Previous notebook:
1. https://www.kaggle.com/cdeotte/how-to-create-tfrecords
2. https://www.kaggle.com/lhagiimn/shopee-tf-with-tpu-256x256-tfrecs


Split dataset. create TFRecords based on train/val set.

In [None]:
# LOAD LIBRARIES
import numpy as np, pandas as pd, os
import matplotlib.pyplot as plt, cv2
import tensorflow as tf, re, math
import random
import gc
from sklearn.preprocessing import LabelEncoder
from sklearn.model_selection import train_test_split
from sklearn import preprocessing
import tensorflow_hub as hub

In [None]:
# set your image size:
img_size = 512

PATH = '../input/shopee-product-matching/train_images/'
IMGS = os.listdir(PATH)
print('There are %i train images' %(len(IMGS)))

In [None]:
def seed_everything(seed):
    random.seed(seed)
    np.random.seed(seed)
    os.environ['PYTHONHASHSEED'] = str(seed)
    tf.random.set_seed(seed)

def get_data(rate = 0.2):
    df = pd.read_csv('../input/shopee-product-matching/train.csv')
    df['image_name'] = df['image']
    df['image'] = ('../input/shopee-product-matching/train_images/' + df['image'])
    le = preprocessing.LabelEncoder()
    df['label_group'] = le.fit_transform(df['label_group'].values)
    tmp = df.groupby(['label_group'])['posting_id'].unique().to_dict()
    df['matches'] = df['label_group'].map(tmp)
    df['matches'] = df['matches'].apply(lambda x: ' '.join(x))
    target = int(df.shape[0] * (1-rate))
    labels = set(df['label_group'])
    label_dic = {}
    for label in labels:
        label_dic[label] = df[df['label_group'] == label].index.tolist()
    
    train_index = []
    while len(train_index) < target:
        for label in labels:
            if label_dic[label] != []:
                index = random.choice(label_dic[label])
                train_index.append(index)
                label_dic[label].remove(index)
                if len(train_index) >= target:
                    break
    
    train_set = df.loc[train_index,:].reset_index(drop = True)
    val_set = df.drop(train_index).reset_index(drop = True)
    return train_set, val_set

In [None]:
def _bytes_feature(value):
    
    if isinstance(value, type(tf.constant(0))):
        value = value.numpy() # BytesList won't unpack a string from an EagerTensor.
    
    return tf.train.Feature(bytes_list=tf.train.BytesList(value=[value]))

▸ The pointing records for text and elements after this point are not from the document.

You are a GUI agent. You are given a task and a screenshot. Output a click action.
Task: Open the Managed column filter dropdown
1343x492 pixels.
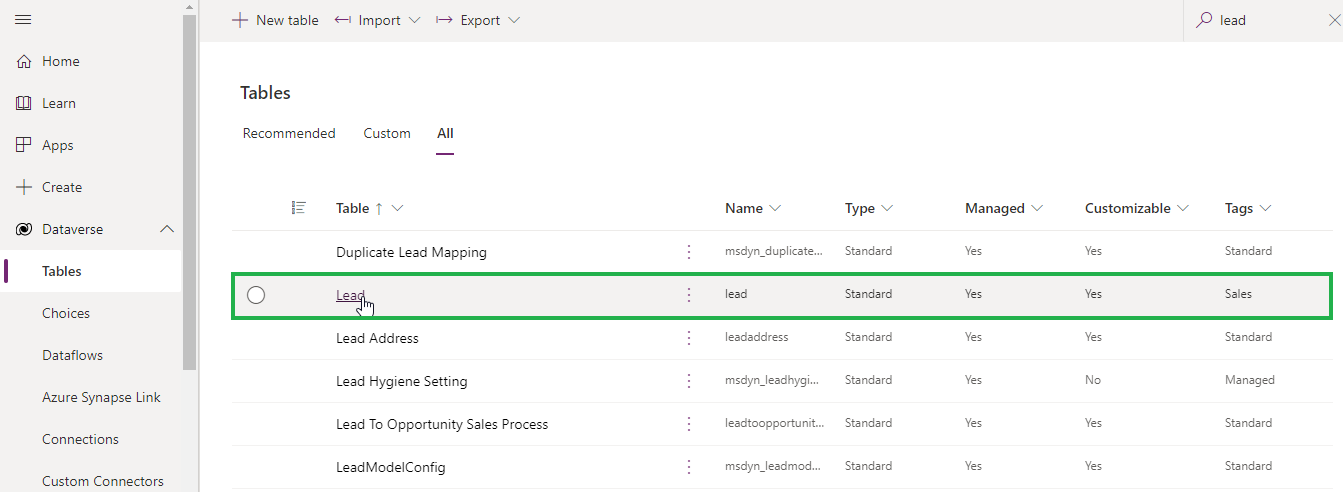pyautogui.click(x=1037, y=208)
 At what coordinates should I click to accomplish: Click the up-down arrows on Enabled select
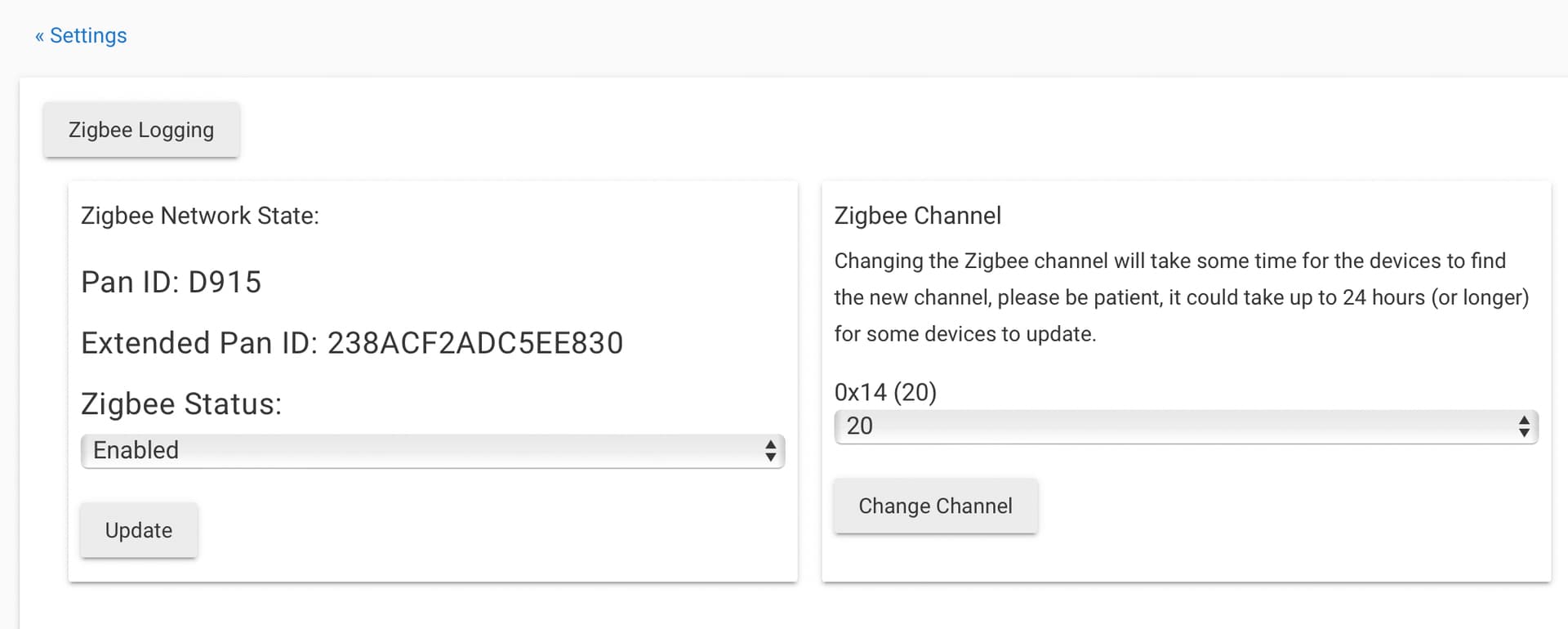tap(770, 451)
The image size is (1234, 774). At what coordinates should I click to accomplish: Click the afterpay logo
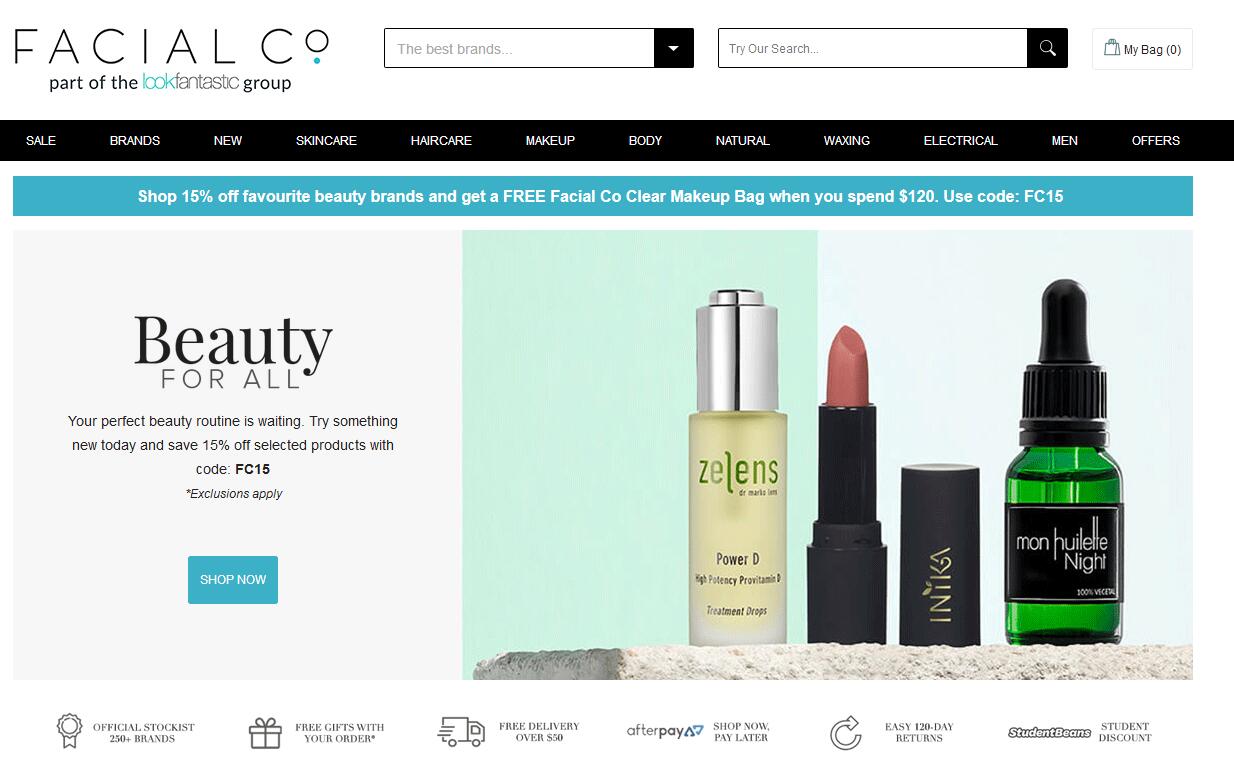pos(665,731)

def _int64_feature(value):
  """Returns an int64_list from a bool / enum / int / uint."""
  return tf.train.Feature(int64_list=tf.train.Int64List(value=[value]))

In [None]:
def serialize_example(feature0, feature1, feature2, feature3, 
                     feature4, feature5, feature6):
    feature = {
        'image': _bytes_feature(feature0),
        'image_name': _bytes_feature(feature1),
        'posting_id': _bytes_feature(feature2),
        'image_phash': _bytes_feature(feature3),
        'title': _bytes_feature(feature4),
        'label_group': _int64_feature(feature5), 
        'matches': _bytes_feature(feature6)
    }
    example_proto = tf.train.Example(features=tf.train.Features(feature=feature))
    return example_proto.SerializeToString()

In [None]:
def create_train_recored(x_train):
    CT = x_train.shape[0]//SIZE + int(x_train.shape[0]%SIZE!=0)
    counter = 0
    for j in range(CT):
        print(); print('Writing TFRecord %i of %i...'%(j,CT))
        CT2 = min(SIZE,x_train.shape[0]-j*SIZE)
        with tf.io.TFRecordWriter('train%.4i-%.2i-%i.tfrec'%(seed,j,CT2)) as writer:
            
            for k in range(CT2):
                img = cv2.imread(x_train.image[counter])
                
                img = cv2.cvtColor(img, cv2.COLOR_RGB2BGR) # Fix incorrect colors
                img = cv2.resize(img,(img_size,img_size),interpolation = cv2.INTER_AREA)
                img = cv2.imencode('.jpg', img, (cv2.IMWRITE_JPEG_QUALITY, 94))[1].tostring()
                name = x_train.image_name[counter]
                row = x_train.loc[counter]
                counter+= 1
                example = serialize_example(
                    img, 
                    str.encode(name), 
                    str.encode(row['posting_id']),
                    str.encode(row['image_phash']),
                    str.encode(row['title']),
                    row['label_group'], 
                    str.encode(row['matches']),)
                writer.write(example)
                if k%100==0: print(k,', ',end='')

In [None]:
def create_val_recored(x_val):
    CT = x_val.shape[0]//SIZE + int(x_val.shape[0]%SIZE!=0)
    counter = 0
    for j in range(CT):
        print(); print('Writing TFRecord %i of %i...'%(j,CT))
        CT2 = min(SIZE,x_val.shape[0]-j*SIZE)
        with tf.io.TFRecordWriter('val%.4i-%.2i-%i.tfrec'%(seed,j,CT2)) as writer:
            
            for k in range(CT2):
                img = cv2.imread(x_val.image[counter])
                img = cv2.cvtColor(img, cv2.COLOR_RGB2BGR) # Fix incorrect colors
                img = cv2.resize(img,(img_size,img_size),interpolation = cv2.INTER_AREA)
                img = cv2.imencode('.jpg', img, (cv2.IMWRITE_JPEG_QUALITY, 94))[1].tostring()
                name = x_val.image_name[counter]
                row = x_val.loc[counter]
                counter+= 1
                example = serialize_example(
                    img, 
                    str.encode(name), 
                    str.encode(row['posting_id']),
                    str.encode(row['image_phash']),
                    str.encode(row['title']),
                    row['label_group'], 
                    str.encode(row['matches']),)
                writer.write(example)
                if k%100==0: print(k,', ',end='')

In [None]:
def get_record(seed):
    seed_everything(seed)
    train,val = get_data()
    create_train_recored(train)
    create_val_recored(val)
    gc.collect()

In [None]:
SIZE = 2740
seed_list = [2107,2021,8964,9527]
for seed in seed_list:
    get_record(seed)